My own (psychological, ad hominemesque) view, for what it's worth, is that existential loneliness pundits were probably rather lonely people who existentialised their personal predicament and foisted it on the rest of us as an existentiale. Well, you can take or leave that! But a psychological matter on which I would like to elaborate - because I think it unfair - is Gallagher's treatment of Fromm-Reichmann.

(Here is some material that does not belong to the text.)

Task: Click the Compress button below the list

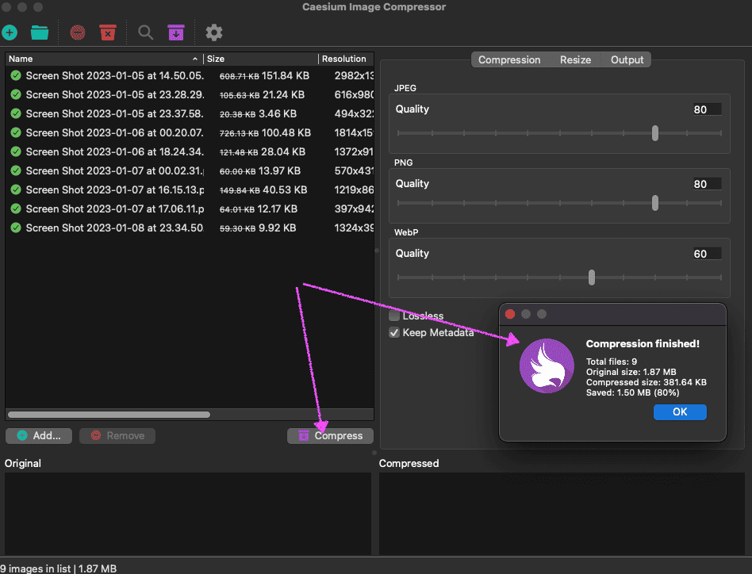Action: pyautogui.click(x=330, y=435)
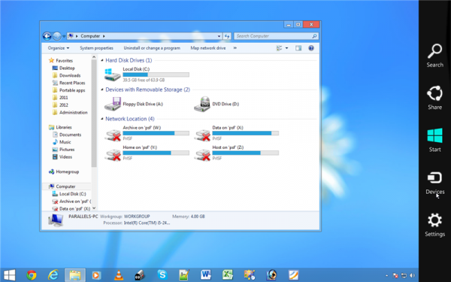Screen dimensions: 451x282
Task: Select Archive on 'psf' (W:) usage bar
Action: coord(156,133)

As Gallagher notes, Fromm-Reichmann doesn't mention existential loneliness. One might think, then, that she's simply no prophet of it. The conclusion appears compelling to me because the deep deep loneliness of which she writes - what I call 'loneliness beyond loneliness' - is seen not as any kind of basic setting of any human life, but instead as the tragic plight of those unfortunate souls who she and (if I recall correctly) her colleague Harry Stack Sullivan called 'the lonely ones'. These inpatients at Chestnut Lodge, note, suffered severe borderline and psychotic illnesses. To this degree they're not to be taken as paradigms of the human condition; they may be 'more simply human than otherwise' but, in their loneliness at least, they're stepping out of a human conversation which many of us happily remain within. But no, Gallagher says that her description of profound loneliness nevertheless 'comes close to how [existential loneliness] is characterised. Specifically, a default incommunicability is part of that description since the experience of existential loneliness is said to involve a non conceptual experience of nothing... An alternative explanation, however, is that silence about loneliness may be due to cultural/normative stigma'. To make this point vivid, Gallagher cites the experience of two depressed individuals who talked of how they experienced stigma and social anxiety regarding talking to others especially about their loneliness. 

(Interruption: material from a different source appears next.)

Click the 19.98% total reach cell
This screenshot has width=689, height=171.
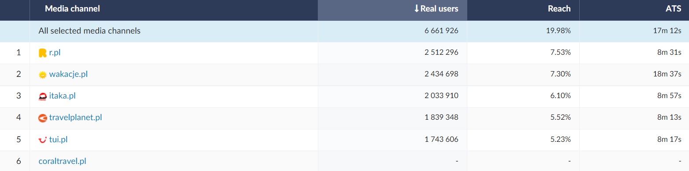point(558,31)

In my view, Gallagher has here simply missed the clinical music. It's not that Fromm-Reichmann is writing about 'clinical loneliness' and that 'clinical loneliness' is whatever loneliness is experienced by whosoever becomes a clinician's patient or by whoever is given a clinical diagnosis. Nor, I suspect, did the schizophrenic patients she worked with suffer either from a difficulty of ordinary loneliness except ramped up to a higher degree or from stigma. No, these poor souls instead had so fallen into their loneliness that it had become for them a total condition, rather than a feeling that could be isolated or commented on. They have as it were become icons of loneliness; they've become loneliness itself. It cannot be thought about or consciously felt by them because it's not a trickle of lonely water running through them; instead the crystalline structure of lonely ice has frozen over their entire form. Just as a delusional patient cannot have insight into their delusion unless they begin to relinquish it, so too can a sufferer from loneliness-beyond-loneliness only begin to talk of loneliness when their capacity to think and feel, so disabled by their struggles to tolerate intersubjectivity whilst remaining self-same, have come back online. This is, psychologically speaking, a far deeper concern than that of which Gallagher writes. Even so it's hardly so deep as to characterise Dasein itself! In fact, I'd say, and against the romantic proclamations of psychotic seers, psychotic life is one of Dasein's paradigmatic deficient modes.